Did we suspect Noah was paranoid about his former prison guard? Yes, but we were steered into believing his paranoia was rooted in actual fact, exacerbated by his drug-altered state of mind and the physical and psychological trauma sustained during his imprisonment. This week, we see that not only is his version of the events following his release inaccurate, but that his entire perception of reality even when he was still in prison was completely skewed. Sure, it makes for an interesting plot twist, but it just doesn’t feel very believable.
On the upside, we didn’t get a surprise entry of a new villain as the culprit for the stabbing. As we learned during the Scotty mystery, The Affair likes to keep things in the family: involving an outsider would have made little sense at this point, and at least they didn’t go the Helen route (which wasn’t really much of a possibility, but would have still made for an interesting, though completely unbelievable, twist). If, however, we’re to believe what we saw in the episode’s final scenes, and Noah’s neck would was indeed self-inflicted, then I guess we’re dealing with a very, VERY incompetent police department here, and I’m curious to see how they’re going to explain away this particular plot hole, if at all.

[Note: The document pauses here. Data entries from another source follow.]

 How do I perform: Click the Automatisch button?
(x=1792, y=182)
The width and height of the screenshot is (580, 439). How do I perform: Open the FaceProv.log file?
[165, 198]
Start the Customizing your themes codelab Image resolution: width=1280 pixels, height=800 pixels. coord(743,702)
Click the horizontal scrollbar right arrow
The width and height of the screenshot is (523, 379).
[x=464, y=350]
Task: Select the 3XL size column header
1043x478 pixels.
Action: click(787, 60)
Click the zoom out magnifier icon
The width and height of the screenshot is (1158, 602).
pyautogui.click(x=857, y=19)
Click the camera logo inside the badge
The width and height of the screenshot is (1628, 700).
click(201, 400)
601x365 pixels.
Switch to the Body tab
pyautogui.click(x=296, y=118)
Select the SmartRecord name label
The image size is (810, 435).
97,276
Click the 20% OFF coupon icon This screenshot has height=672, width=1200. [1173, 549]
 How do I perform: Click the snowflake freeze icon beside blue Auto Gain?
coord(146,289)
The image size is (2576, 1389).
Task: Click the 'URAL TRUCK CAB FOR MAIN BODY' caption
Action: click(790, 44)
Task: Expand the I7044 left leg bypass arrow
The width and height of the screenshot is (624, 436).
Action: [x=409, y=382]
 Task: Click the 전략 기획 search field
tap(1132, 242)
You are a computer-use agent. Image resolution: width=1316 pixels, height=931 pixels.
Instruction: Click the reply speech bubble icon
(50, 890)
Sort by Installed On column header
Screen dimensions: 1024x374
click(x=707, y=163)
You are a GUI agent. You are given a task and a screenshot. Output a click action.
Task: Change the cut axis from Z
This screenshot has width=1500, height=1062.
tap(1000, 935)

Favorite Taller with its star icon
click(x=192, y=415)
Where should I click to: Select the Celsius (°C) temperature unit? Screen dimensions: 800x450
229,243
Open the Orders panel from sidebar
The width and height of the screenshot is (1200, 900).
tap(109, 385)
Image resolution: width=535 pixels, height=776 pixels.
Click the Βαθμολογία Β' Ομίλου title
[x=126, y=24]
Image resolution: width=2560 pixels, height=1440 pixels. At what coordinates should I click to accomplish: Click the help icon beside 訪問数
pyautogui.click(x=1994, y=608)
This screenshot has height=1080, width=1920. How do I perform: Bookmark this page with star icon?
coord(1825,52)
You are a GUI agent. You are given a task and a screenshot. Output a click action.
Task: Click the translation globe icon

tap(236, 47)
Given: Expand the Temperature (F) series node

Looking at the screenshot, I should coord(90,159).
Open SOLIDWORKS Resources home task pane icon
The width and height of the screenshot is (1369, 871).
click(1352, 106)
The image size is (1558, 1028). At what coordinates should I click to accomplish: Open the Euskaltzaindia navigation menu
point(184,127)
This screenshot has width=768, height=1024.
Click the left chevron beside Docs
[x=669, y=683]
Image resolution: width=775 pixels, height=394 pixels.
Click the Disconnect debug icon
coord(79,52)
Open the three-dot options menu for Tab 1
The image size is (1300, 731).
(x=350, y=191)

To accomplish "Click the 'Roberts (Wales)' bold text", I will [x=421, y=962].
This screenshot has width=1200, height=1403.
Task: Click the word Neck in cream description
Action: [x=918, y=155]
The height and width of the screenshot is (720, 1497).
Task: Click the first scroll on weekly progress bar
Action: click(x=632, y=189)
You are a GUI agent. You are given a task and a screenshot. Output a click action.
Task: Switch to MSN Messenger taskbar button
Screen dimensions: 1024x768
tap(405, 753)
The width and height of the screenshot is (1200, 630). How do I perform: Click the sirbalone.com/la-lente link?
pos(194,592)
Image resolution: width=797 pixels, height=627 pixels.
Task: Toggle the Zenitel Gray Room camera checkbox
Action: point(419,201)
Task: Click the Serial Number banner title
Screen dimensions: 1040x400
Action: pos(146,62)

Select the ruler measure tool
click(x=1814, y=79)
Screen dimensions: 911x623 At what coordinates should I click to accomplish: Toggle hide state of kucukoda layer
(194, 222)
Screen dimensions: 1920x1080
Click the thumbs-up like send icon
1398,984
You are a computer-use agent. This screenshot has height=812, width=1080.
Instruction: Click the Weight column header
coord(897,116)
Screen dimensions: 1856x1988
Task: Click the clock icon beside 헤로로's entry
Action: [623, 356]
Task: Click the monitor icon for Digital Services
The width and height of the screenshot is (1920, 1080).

More intriguing than the actual stabbing, however, is everything that preceeded it. We already knew Noah’s memories of his mother’s death weighed heavily on him since his father’s funeral, but we were led to assume that returning to his family home was what triggered those memories and conversations. This week we get new insight into what prompted him to open up about his mother’s assisted suicide and it seems to have started much, much sooner than we initially thought. Did being forced to conduct some heavy introspection while alone in his prison cell lead him to relive those painful moments? Was his admission of guilt for a crime he didn’t commit penance for the one he actually did? I guess it might be a little bit of both, but what’s more crucial to the story right now is the fact that we can’t be sure, because he sure as hell doesn’t seem to be sure of anything any more.
I’m interested to see how they’ll wrap up this story line. If anything, Noah should take a trip over to that psych institution Alison disappeared to a few months ago (plus a rehab facility, while he’s at it). As far as the interconnecting relationships go, it looks like the show is pretty much back where we started: with the affair officially over, we’re now exploring the dynamic of Helen and Noah’s relationship as well as Alison and Cole’s. With one more episode to go this season, we’re either looking at a shocking twist or a major cliffhanger to hold us over until next year.